Na fazenda, além dos afazeres cotidianos ele vai, numa espiral de adaptação interessantíssimo e sem aparente conflito entre o trabalho intelectual e o braçal, trabalhar num local que realiza sacrifício de animais velhos ou abandonados e fará paralelos a respeito da velhice, doença e a solidão em nossa sociedade. Qual o distanciamento necessário para um trabalho assim? E quando você pensar em redenção, volte duas casas!

O título original “Disgrace” denota com maior intensidade e força o contado no livro que, com a característica de coesão e secura no desenvolvimento dos acontecimentos, me fascinaram mostrando que definitivamente não são necessários rodeios quando se sabe onde quer chegar e o impacto a ser provocado. A condição humana está ali, não há muito o que possa ser feito e é algo angustiante quando pensamos na vocação pelo “ser mais” do indivíduo.

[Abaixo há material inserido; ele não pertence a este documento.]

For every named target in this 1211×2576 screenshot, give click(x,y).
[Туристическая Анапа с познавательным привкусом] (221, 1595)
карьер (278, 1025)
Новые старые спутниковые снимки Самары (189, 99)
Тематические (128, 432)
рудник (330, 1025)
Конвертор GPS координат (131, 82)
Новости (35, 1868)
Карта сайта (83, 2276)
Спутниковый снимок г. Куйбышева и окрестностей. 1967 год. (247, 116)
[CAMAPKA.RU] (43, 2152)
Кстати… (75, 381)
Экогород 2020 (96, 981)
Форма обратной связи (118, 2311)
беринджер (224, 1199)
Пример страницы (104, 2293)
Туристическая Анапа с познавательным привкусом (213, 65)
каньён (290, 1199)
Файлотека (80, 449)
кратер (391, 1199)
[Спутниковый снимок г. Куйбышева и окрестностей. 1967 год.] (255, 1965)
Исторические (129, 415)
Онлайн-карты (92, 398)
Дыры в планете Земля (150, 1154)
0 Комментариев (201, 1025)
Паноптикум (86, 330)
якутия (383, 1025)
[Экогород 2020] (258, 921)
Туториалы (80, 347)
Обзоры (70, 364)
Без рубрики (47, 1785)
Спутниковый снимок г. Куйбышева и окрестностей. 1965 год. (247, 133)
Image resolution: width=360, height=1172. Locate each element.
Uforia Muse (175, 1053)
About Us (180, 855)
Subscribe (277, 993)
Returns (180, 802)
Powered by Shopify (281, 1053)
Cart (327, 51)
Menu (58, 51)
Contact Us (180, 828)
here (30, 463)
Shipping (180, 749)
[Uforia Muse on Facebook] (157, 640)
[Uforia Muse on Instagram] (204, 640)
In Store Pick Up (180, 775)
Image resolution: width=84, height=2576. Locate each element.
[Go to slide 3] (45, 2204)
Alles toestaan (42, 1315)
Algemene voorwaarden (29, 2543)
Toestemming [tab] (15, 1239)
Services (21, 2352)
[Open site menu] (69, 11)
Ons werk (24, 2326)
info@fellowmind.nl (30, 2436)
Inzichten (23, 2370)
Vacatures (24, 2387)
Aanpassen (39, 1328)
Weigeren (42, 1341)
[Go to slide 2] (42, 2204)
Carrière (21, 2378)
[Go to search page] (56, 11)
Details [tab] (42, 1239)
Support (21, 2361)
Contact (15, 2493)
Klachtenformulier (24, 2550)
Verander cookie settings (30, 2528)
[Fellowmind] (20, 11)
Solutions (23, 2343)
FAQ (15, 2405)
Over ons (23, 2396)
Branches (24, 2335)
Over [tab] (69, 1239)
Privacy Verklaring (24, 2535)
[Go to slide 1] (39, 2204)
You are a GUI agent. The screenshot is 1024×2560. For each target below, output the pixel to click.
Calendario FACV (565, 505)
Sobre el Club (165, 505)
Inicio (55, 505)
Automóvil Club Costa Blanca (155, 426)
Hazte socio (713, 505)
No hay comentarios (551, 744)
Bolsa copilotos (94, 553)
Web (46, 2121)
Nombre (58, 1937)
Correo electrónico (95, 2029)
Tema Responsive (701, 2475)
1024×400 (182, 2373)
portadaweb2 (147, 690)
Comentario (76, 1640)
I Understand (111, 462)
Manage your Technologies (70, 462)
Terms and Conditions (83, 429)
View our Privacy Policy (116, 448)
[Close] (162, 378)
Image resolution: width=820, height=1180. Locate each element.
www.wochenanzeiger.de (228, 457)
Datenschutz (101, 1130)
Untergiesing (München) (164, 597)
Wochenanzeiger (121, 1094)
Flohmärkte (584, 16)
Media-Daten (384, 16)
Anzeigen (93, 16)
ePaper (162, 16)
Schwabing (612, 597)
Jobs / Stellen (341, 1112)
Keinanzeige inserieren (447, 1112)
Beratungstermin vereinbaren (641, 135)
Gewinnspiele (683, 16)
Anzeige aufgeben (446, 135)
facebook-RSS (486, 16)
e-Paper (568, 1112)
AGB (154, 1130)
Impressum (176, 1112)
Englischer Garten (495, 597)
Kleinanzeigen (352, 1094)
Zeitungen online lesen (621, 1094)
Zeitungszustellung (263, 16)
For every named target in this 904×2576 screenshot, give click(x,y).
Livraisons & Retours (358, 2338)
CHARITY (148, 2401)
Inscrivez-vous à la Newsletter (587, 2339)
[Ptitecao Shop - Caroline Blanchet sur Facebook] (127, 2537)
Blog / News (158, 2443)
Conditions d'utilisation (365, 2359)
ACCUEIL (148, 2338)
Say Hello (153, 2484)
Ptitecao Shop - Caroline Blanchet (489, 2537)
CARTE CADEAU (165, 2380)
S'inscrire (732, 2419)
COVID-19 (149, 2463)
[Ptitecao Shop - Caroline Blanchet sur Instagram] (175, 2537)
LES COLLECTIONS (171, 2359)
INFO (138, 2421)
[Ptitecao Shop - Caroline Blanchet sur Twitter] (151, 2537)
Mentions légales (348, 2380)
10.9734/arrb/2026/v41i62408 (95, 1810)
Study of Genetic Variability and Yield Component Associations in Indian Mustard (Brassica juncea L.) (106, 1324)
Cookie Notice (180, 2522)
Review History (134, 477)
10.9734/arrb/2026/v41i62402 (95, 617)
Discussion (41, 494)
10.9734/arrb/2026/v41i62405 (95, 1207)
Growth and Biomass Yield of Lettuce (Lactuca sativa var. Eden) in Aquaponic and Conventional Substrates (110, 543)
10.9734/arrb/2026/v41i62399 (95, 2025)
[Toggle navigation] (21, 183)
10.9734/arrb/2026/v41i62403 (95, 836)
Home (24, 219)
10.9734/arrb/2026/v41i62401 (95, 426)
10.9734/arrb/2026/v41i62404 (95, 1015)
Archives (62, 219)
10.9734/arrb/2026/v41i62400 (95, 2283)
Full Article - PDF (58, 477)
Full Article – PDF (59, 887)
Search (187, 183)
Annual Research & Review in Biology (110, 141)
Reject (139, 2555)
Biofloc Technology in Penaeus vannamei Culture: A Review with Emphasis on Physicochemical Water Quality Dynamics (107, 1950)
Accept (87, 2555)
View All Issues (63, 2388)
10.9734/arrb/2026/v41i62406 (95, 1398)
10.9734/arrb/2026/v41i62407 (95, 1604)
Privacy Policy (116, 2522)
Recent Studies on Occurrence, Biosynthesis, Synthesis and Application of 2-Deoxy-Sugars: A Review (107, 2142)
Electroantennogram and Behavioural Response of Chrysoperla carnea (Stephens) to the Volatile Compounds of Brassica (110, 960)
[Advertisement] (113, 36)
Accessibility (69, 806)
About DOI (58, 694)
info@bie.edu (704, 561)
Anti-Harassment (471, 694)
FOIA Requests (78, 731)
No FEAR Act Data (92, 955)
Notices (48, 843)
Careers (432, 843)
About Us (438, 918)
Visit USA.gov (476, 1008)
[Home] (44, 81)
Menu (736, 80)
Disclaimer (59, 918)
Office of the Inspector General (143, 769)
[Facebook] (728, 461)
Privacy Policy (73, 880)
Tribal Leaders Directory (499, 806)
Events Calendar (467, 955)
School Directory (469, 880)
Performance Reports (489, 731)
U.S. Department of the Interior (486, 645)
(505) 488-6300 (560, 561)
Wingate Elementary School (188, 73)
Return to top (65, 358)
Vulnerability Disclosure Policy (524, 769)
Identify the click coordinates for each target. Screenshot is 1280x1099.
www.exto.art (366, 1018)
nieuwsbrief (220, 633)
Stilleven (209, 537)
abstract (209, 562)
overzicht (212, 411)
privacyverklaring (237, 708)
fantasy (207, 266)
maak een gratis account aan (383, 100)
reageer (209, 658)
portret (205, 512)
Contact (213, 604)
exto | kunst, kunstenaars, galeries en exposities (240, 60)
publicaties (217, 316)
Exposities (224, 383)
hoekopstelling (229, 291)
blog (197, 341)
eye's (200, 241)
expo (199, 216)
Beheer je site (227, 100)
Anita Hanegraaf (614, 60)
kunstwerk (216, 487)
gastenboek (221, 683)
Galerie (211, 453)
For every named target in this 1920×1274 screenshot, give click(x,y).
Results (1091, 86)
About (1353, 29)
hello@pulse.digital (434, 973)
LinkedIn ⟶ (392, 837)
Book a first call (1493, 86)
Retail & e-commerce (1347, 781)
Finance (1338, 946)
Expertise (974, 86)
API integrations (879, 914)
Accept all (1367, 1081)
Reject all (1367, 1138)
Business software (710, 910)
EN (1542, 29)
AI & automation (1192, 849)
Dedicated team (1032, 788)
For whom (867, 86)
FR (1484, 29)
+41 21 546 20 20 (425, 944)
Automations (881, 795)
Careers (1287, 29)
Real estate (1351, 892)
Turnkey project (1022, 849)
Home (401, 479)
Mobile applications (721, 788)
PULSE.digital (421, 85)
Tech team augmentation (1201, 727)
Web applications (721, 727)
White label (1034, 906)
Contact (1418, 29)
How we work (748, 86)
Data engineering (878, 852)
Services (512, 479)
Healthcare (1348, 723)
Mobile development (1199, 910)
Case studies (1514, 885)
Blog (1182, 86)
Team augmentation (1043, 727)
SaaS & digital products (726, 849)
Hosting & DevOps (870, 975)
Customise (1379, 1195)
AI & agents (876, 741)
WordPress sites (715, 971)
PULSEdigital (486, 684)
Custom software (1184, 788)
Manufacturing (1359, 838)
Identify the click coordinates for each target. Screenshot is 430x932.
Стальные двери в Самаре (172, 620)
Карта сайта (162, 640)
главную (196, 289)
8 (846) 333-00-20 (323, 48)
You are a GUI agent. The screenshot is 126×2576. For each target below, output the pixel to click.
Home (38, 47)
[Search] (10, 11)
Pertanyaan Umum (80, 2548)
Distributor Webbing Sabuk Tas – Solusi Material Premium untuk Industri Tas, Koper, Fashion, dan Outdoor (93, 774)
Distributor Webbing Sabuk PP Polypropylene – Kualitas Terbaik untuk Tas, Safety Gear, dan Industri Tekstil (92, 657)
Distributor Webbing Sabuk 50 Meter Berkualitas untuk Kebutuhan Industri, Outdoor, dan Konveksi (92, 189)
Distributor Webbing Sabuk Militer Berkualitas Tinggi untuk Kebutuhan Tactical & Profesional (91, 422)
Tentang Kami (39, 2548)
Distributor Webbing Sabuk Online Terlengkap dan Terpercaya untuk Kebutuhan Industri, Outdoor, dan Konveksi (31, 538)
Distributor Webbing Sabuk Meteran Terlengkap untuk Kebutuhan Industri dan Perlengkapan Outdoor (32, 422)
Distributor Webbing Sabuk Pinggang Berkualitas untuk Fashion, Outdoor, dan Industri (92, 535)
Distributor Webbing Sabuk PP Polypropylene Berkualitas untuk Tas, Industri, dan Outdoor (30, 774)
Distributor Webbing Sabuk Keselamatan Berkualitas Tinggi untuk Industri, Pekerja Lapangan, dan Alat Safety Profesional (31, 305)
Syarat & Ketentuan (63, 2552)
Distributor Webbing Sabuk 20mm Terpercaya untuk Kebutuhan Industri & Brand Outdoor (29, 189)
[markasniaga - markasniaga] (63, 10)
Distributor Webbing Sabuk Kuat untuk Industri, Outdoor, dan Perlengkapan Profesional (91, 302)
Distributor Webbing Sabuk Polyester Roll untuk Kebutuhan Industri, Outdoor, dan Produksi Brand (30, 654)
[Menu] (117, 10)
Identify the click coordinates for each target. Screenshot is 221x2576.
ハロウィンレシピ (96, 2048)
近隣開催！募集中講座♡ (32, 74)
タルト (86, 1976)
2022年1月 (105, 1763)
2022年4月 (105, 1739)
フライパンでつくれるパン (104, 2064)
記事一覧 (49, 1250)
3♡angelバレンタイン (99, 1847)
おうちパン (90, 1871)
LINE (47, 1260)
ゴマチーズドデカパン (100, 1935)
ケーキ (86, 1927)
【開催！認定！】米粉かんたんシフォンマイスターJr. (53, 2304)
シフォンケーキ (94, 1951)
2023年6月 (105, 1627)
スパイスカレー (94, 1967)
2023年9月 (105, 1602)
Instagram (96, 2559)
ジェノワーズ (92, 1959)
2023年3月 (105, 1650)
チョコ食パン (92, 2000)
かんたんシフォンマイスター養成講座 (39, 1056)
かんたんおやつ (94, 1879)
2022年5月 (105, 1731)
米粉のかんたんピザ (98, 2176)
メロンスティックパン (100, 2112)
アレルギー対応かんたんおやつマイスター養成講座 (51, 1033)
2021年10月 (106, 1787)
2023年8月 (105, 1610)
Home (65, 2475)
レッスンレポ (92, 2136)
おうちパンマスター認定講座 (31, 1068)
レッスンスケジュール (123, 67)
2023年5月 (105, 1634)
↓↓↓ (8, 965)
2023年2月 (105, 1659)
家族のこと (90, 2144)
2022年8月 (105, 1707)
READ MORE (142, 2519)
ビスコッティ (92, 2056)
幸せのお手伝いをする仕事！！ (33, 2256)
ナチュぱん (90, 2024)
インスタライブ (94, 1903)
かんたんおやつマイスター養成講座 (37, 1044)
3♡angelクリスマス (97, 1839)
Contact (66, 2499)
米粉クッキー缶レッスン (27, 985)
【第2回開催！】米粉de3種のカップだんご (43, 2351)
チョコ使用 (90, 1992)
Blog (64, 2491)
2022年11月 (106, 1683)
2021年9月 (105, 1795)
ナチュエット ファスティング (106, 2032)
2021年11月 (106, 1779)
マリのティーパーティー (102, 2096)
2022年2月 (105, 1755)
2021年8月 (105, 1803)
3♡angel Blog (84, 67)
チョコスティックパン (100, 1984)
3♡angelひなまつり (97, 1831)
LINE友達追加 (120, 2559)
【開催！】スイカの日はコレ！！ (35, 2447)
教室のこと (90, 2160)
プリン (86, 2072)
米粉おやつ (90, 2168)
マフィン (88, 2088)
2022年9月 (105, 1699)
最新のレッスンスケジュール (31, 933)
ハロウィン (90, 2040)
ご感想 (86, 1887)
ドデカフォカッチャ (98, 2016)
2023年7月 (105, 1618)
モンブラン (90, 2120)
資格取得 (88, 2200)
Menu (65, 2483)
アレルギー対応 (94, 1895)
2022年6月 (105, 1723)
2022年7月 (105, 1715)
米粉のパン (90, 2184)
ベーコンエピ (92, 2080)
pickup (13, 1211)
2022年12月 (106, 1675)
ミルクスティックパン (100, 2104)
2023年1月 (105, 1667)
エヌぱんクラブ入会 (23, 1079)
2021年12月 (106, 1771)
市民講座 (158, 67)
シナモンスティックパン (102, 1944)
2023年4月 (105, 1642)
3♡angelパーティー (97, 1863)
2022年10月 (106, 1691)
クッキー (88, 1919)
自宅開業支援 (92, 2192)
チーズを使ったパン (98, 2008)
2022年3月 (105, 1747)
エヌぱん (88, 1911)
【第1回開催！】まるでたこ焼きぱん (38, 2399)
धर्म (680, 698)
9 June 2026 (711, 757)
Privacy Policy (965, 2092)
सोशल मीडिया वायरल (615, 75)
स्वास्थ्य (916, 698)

Vai ficando cada vez mais difícil, Bev Shaw lhe disse uma vez. Mais difícil, mas mais fácil também. A gente se acostuma com as coisas ficando mais difíceis; a gente acaba não se assustando mais quando o que era o mais difícil do difícil fica ainda mais difícil.

Até então não tinha lido nada de John Maxwell Coetzee e a referência inicial foi sim o prêmio Nobel de Literatura e sim, o autor está em conformidade com o que se diz e espera de grandes escritores; a forma cuidadosa da escrita e o descortinar da obra foi, apesar da dureza e dificuldade de alguns temas, realmente significativa. Se está pensando numa leitura que provoque inquietação e desassossego, Desonra é uma sugestão na medida.